Duncan arrived at training camp last week in peak physical condition, right around 255 pounds, in a shape even coach Gregg Popovich called “incredible.”
“It seems like he comes back every year in better shape,” Popovich said. “I guess he realizes as you get older, you better make sure your body is as good as it can be.”
Though slowed by chronic knee problems, Duncan is coming off one of the more healthful seasons of his career’s third act. He played in 76 games, including the first 68 in a row, before a sprained ankle hobbled him heading into the playoffs.
No longer the focal point of the Spurs’ offense like he was during his back-to-back MVP heyday, Duncan averaged a career-low 13.5 points and 8.9 rebounds in a career-low 28 minutes, 23 seconds per game.
As the lockout dragged on, from summer to fall, Duncan worked to stay in some semblance of game shape. He has been playing at a lighter weight in recent seasons, keeping wear off his knees.
“I really didn’t get out of shape too badly and tried to stick with it,” Duncan said. “I hate getting out of shape and then trying to get back into shape.”
The compressed, 66-game season to come will present Duncan with one of the toughest challenges of his career. The Spurs are scheduled for 17 back-to-backs, and a pair of back-to-back-to-backs, as the NBA attempts to shoehorn the maximum number of games into four months.
Duncan was a 22-year-old, second-year player in 1999 when the league staged a condensed 50-game schedule following the last lockout.
“I was running up and down like a deer every day, and I wanted to play,” said Duncan, who will finally be the Spurs’ eldest statesman if 37-year-old Antonio McDyess doesn’t return. “This is going to feel a little different, I know it.”
For now, Duncan is focused only on the season ahead, and not what lies beyond.

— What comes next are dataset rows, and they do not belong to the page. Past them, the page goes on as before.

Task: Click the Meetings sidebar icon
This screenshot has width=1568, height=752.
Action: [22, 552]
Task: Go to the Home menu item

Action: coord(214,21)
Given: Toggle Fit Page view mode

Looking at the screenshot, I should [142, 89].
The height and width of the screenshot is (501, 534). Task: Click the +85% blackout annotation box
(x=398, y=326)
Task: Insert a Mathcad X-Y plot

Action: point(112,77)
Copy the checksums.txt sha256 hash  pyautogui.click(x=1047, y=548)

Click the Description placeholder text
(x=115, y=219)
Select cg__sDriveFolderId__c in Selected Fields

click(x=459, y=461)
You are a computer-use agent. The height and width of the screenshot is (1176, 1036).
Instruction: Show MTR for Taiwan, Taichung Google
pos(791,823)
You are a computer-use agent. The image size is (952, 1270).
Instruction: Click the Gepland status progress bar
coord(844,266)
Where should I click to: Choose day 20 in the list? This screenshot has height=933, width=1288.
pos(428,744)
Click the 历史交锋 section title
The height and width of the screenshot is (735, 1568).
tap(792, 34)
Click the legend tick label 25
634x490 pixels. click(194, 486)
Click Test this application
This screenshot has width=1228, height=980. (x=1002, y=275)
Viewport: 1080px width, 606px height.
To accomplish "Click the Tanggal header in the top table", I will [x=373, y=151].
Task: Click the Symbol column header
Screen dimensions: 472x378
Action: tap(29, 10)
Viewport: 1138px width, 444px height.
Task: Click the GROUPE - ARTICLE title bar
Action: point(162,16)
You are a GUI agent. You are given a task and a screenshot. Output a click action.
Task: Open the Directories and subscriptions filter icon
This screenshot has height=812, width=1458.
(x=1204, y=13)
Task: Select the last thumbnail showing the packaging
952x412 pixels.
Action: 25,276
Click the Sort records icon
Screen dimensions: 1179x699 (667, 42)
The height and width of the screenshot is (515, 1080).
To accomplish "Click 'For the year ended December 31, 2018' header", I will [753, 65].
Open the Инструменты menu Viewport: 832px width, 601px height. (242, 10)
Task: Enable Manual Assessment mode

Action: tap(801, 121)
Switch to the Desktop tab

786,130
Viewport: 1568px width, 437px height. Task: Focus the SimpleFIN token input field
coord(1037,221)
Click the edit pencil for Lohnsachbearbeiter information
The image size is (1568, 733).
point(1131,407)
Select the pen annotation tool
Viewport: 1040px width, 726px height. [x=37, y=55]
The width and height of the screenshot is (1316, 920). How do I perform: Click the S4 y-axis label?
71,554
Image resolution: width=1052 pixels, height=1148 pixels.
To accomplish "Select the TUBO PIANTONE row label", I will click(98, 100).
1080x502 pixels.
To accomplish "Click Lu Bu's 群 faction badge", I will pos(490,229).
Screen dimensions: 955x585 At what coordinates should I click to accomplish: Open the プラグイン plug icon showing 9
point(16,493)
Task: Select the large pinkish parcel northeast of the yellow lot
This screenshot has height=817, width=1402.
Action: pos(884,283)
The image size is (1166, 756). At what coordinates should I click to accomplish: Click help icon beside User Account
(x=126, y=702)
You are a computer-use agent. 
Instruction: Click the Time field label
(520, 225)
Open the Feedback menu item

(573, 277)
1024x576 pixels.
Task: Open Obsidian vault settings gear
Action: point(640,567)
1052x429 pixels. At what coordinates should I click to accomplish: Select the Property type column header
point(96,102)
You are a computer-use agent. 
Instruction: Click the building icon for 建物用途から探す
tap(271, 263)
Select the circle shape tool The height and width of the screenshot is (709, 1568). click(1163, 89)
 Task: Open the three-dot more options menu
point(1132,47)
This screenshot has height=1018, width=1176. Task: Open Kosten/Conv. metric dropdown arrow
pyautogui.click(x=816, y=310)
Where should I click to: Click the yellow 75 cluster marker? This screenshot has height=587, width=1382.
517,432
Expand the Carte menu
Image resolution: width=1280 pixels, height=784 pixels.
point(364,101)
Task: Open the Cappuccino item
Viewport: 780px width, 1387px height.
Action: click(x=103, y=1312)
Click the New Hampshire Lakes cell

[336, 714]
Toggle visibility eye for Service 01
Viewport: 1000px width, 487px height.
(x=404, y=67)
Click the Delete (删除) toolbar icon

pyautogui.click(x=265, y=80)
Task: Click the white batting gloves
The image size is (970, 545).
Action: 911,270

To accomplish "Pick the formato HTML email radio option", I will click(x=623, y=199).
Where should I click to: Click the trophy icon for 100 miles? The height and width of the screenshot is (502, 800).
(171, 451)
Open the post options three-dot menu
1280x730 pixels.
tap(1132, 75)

Four seasons have passed since the last of his four NBA championships, the longest drought of his career. After a 61-win regular season, 2010-11 was shaping up to be the Spurs’ best shot at a title since sweeping Cleveland in the 2007 Finals, until Memphis ruined the party in the first round.
After the ouster, Duncan says he watched “about a quarter and a half” of the deciding game of last June’s Dallas-Miami NBA Finals. He arrived at camp last week steeled for another crack at the brass ring.
“We’re going to try to put it back together, try to get back on the floor and take another run at it,” Duncan said. “That’s what we’re here for.”
With so much work left to do, who has time for retirement?